RSNO / Sondergard
Caird Hall, Dundee
In December of 2023, a very colourful RSNO programme began with Icarus, a concert piece extracted from the Symphony No 1, Chimera, by Lera Auerbach, which the composer was at the Glasgow performance to hear.
Some 18 months later, Music Director Thomas Sondergard has programmed the complete work and the surprise is that this was its UK Premiere, because it was first performed back in 2006 and turns out to be every bit as colourful as that single section suggested.
One of its many fascinating characteristics is the inclusion of a theremin in the orchestra, very much integrated into the sound of the strings, and played with startling precision by Charlie Draper, from a place at the back of the first violins. It is less a solo instrument than an additional texture, but there are plenty front desk solos sprinkled through the seven-movement work, and particularly from orchestra leader Maya Iwabuchi.

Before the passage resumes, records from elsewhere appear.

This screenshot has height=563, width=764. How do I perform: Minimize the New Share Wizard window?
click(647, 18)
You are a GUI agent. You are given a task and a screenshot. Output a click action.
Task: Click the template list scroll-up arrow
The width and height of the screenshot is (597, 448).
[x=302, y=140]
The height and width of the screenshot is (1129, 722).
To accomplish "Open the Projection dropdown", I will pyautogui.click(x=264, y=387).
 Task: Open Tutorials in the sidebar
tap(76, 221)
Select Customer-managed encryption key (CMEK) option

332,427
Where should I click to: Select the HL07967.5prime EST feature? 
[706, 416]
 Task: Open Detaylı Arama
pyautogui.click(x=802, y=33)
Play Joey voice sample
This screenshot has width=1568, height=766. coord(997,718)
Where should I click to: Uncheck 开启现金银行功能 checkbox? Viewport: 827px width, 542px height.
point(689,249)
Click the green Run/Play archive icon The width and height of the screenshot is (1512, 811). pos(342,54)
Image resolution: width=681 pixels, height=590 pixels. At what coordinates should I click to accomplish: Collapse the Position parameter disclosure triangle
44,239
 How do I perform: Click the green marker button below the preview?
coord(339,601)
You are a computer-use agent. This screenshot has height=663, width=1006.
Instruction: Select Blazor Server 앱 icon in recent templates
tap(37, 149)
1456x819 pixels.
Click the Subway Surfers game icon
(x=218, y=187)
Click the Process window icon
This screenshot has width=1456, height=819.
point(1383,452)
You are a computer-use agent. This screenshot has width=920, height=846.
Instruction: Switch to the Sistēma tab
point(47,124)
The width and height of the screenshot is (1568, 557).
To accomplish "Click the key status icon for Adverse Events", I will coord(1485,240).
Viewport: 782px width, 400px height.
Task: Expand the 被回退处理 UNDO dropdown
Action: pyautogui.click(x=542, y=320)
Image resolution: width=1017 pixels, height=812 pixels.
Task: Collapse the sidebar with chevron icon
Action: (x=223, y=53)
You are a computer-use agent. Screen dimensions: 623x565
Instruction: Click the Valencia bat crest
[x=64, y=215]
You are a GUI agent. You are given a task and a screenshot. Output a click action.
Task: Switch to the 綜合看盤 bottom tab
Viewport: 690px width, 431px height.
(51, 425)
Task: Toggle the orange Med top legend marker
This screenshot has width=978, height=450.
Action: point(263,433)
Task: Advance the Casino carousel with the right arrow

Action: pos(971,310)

As that structure suggests, Chimera is not a conventional symphony, but it is of symphonic scale in its instrumentation and in the way its development is always engaging. Percussion, tuned and untuned, is crucial to the tonal palette, and so is the brass, with a lovely swell of sound from the trombones early on and a fine solo for muted trumpet. Although the piece sounds very much of the present era, it has no shortage of attractive tunes sprinkled through it, and if its musical narrative is not especially clear – as the composer’s own programme note almost concedes – the flow of ideas is very seductive.
This concert began with a more familiar work that is surely among Chimera’s antecedents – Debussy’s Prelude a l’apres-midi d’un faune. If it is a showpiece for an orchestra’s first flute, the RSNO’s Katherine Bryan resisted any temptation to overstate the opening bars, and Sondergard made sure every detail of the score was heard in a wonderfully atmospheric reading that the fine acoustic of Dundee’s big hall enhanced.
The featured soloist of the evening was the RSNO’s Artist-in-Residence this season, Randall Goosby, playing Mendelssohn’s Violin Concerto. Of the four main repertoire classical concertos for his instrument, a strong case could be made that it is even finer than those of Beethoven, Brahms and Bruch, and this measured, unflashy performance made that argument eloquently.
Goosby’s quiet first entry intimated that this was a collaboration and even his cadenzas were quite restrained, and not in a bad way. In fact it was the ensemble approach to the central slow movement that was the highlight, when the soloist seemed to be pushing the tempo and the RSNO trumpets and strings were in delicious conversation.
The violinist’s encore was some bluesy fiddle from the pen of Coleridge-Taylor Perkinson, and even that was played without superfluous flamboyance.